Alega a impetrante que, junto a seu marido, obteve a guarda provisória de duas crianças, com idades de 10 e 3 anos, respectivamente, com objetivo de adoção definitiva. Aduz que postulou junto ao setor de recursos humanos da Justiça Federal do Paraná, da qual é servidora estatutária, a licença-adotante/guarda judicial pelo período de 45 dias, e, ato contínuo, formulou à Direção do Foro pedido de prorrogação do prazo da licença por mais 135 dias e prorrogação de suas férias para o período posterior à licença, o que foi indeferido.

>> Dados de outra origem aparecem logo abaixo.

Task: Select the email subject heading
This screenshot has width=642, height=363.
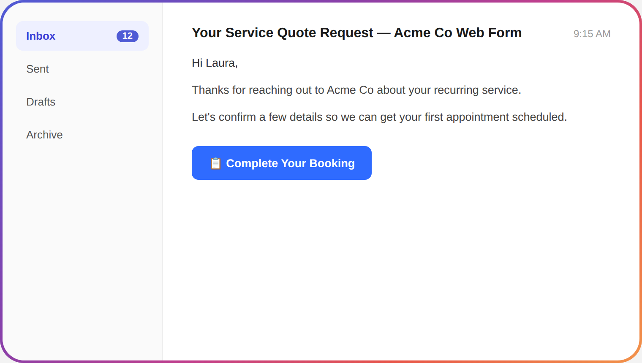Action: click(x=356, y=33)
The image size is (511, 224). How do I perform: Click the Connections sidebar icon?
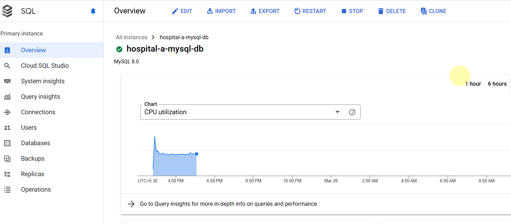(7, 112)
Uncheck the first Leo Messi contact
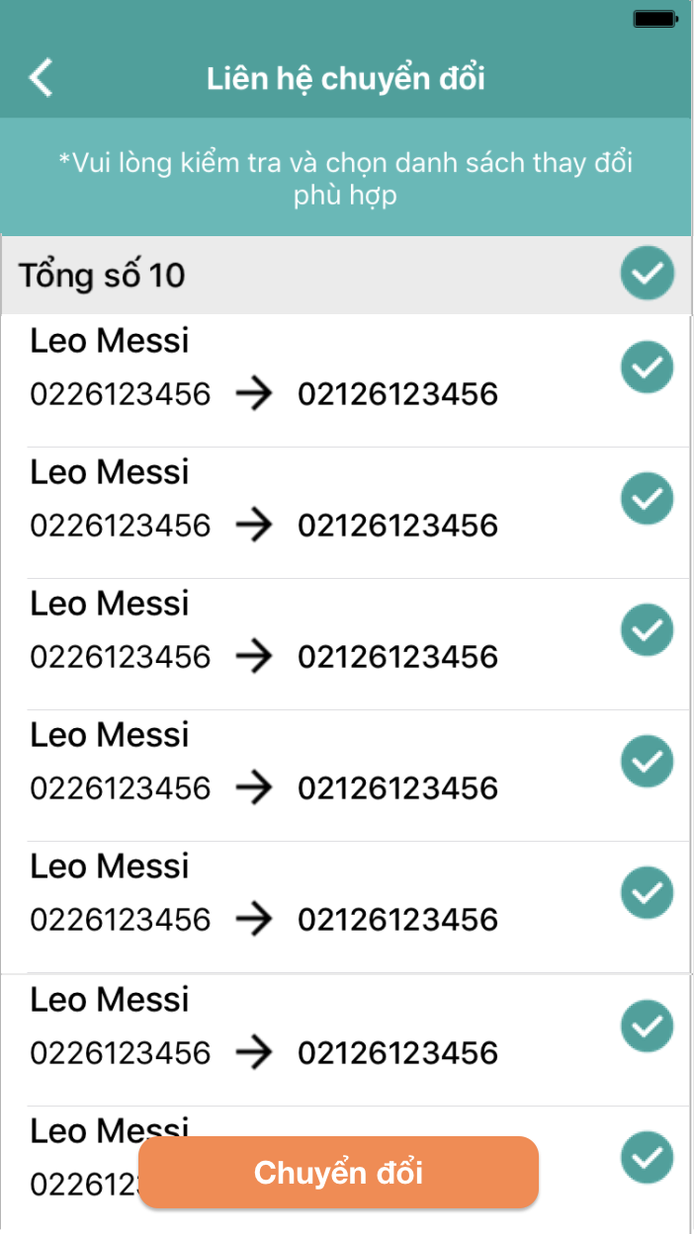695x1234 pixels. click(648, 367)
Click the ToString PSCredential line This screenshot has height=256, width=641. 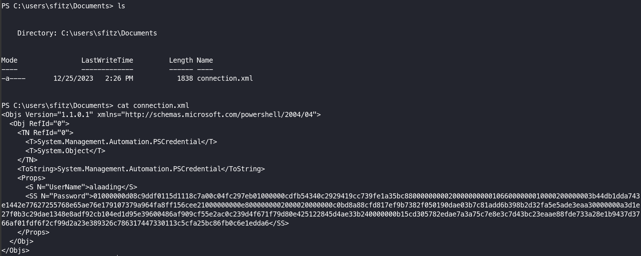141,169
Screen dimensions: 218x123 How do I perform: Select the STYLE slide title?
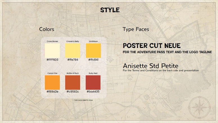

Sustenta, em síntese, que a diferenciação estabelecida na legislação para a licença nas hipóteses de nascimento de filho natural e de adoção - e, nesse último caso, de diferenciação conforme a idade do adotando - é inconstitucional, por violação aos preceitos constitucionais de proteção ao menor e que estabelecem a igualdade entre os filhos, bem como por violar os direitos da mãe adotiva, que devem ser os mesmos assegurados à mãe biológica. Pediu liminar.
A liminar foi deferida.
A autoridade impetrada prestou informações.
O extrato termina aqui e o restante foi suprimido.